§ Problem to solve
Return the whole listing, keeping every character the same.

+ + +

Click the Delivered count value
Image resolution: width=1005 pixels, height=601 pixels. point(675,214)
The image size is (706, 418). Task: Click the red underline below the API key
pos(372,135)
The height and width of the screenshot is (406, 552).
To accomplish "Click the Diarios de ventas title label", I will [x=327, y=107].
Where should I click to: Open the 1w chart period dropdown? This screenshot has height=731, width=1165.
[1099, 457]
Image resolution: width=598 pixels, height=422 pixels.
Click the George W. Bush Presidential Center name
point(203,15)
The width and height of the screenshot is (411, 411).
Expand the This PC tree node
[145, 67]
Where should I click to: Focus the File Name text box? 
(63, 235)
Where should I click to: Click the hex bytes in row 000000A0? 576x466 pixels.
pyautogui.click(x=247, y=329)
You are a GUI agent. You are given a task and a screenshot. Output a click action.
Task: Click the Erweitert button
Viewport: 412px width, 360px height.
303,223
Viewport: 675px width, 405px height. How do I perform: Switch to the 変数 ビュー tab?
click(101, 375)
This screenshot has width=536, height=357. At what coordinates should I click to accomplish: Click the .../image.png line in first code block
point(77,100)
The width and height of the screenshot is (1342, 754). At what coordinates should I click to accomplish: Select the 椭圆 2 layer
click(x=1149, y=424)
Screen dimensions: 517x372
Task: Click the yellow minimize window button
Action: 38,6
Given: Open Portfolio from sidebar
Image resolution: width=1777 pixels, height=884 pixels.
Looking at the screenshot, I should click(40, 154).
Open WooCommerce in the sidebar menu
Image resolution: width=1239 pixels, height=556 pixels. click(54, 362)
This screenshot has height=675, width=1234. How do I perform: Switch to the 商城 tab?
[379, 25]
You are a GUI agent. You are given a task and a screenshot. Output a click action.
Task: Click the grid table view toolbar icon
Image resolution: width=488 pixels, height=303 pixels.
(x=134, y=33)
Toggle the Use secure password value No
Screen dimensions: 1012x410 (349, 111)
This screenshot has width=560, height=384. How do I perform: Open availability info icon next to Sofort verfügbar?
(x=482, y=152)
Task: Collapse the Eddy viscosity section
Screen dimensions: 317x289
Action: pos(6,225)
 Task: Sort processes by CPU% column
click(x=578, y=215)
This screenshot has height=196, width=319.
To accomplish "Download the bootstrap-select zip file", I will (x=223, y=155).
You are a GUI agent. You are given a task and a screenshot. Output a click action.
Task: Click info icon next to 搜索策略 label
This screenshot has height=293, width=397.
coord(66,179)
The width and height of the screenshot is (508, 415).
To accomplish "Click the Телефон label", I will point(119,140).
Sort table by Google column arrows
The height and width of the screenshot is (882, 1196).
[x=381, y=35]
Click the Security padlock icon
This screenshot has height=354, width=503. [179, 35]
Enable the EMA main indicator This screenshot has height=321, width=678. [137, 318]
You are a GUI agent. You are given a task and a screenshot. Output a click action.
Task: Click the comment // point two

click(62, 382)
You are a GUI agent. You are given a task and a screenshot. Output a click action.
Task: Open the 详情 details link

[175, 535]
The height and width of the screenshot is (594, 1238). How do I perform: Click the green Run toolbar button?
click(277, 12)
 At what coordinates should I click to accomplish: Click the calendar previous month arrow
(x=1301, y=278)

+ + +

§ Your response
Click the Delivered count value
Image resolution: width=1005 pixels, height=601 pixels. point(675,214)
The image size is (706, 418). Task: Click the red underline below the API key
pos(372,135)
The height and width of the screenshot is (406, 552).
To accomplish "Click the Diarios de ventas title label", I will [x=327, y=107].
Where should I click to: Open the 1w chart period dropdown? This screenshot has height=731, width=1165.
[1099, 457]
Image resolution: width=598 pixels, height=422 pixels.
Click the George W. Bush Presidential Center name
point(203,15)
The width and height of the screenshot is (411, 411).
Expand the This PC tree node
[145, 67]
Where should I click to: Focus the File Name text box? 
(63, 235)
Where should I click to: Click the hex bytes in row 000000A0? 576x466 pixels.
pyautogui.click(x=247, y=329)
You are a GUI agent. You are given a task and a screenshot. Output a click action.
Task: Click the Erweitert button
Viewport: 412px width, 360px height.
303,223
Viewport: 675px width, 405px height. How do I perform: Switch to the 変数 ビュー tab?
click(101, 375)
This screenshot has width=536, height=357. At what coordinates should I click to accomplish: Click the .../image.png line in first code block
point(77,100)
The width and height of the screenshot is (1342, 754). At what coordinates should I click to accomplish: Select the 椭圆 2 layer
click(x=1149, y=424)
Screen dimensions: 517x372
Task: Click the yellow minimize window button
Action: 38,6
Given: Open Portfolio from sidebar
Image resolution: width=1777 pixels, height=884 pixels.
Looking at the screenshot, I should click(40, 154).
Open WooCommerce in the sidebar menu
Image resolution: width=1239 pixels, height=556 pixels. click(54, 362)
This screenshot has height=675, width=1234. How do I perform: Switch to the 商城 tab?
[379, 25]
You are a GUI agent. You are given a task and a screenshot. Output a click action.
Task: Click the grid table view toolbar icon
Image resolution: width=488 pixels, height=303 pixels.
(x=134, y=33)
Toggle the Use secure password value No
Screen dimensions: 1012x410 (349, 111)
This screenshot has width=560, height=384. How do I perform: Open availability info icon next to Sofort verfügbar?
(x=482, y=152)
Task: Collapse the Eddy viscosity section
Screen dimensions: 317x289
Action: pos(6,225)
 Task: Sort processes by CPU% column
click(x=578, y=215)
This screenshot has height=196, width=319.
To accomplish "Download the bootstrap-select zip file", I will (x=223, y=155).
You are a GUI agent. You are given a task and a screenshot. Output a click action.
Task: Click info icon next to 搜索策略 label
This screenshot has height=293, width=397.
coord(66,179)
The width and height of the screenshot is (508, 415).
To accomplish "Click the Телефон label", I will point(119,140).
Sort table by Google column arrows
The height and width of the screenshot is (882, 1196).
[x=381, y=35]
Click the Security padlock icon
This screenshot has height=354, width=503. [179, 35]
Enable the EMA main indicator This screenshot has height=321, width=678. [137, 318]
You are a GUI agent. You are given a task and a screenshot. Output a click action.
Task: Click the comment // point two

click(62, 382)
You are a GUI agent. You are given a task and a screenshot. Output a click action.
Task: Open the 详情 details link

[175, 535]
The height and width of the screenshot is (594, 1238). How do I perform: Click the green Run toolbar button?
click(277, 12)
 At what coordinates should I click to accomplish: Click the calendar previous month arrow
(x=1301, y=278)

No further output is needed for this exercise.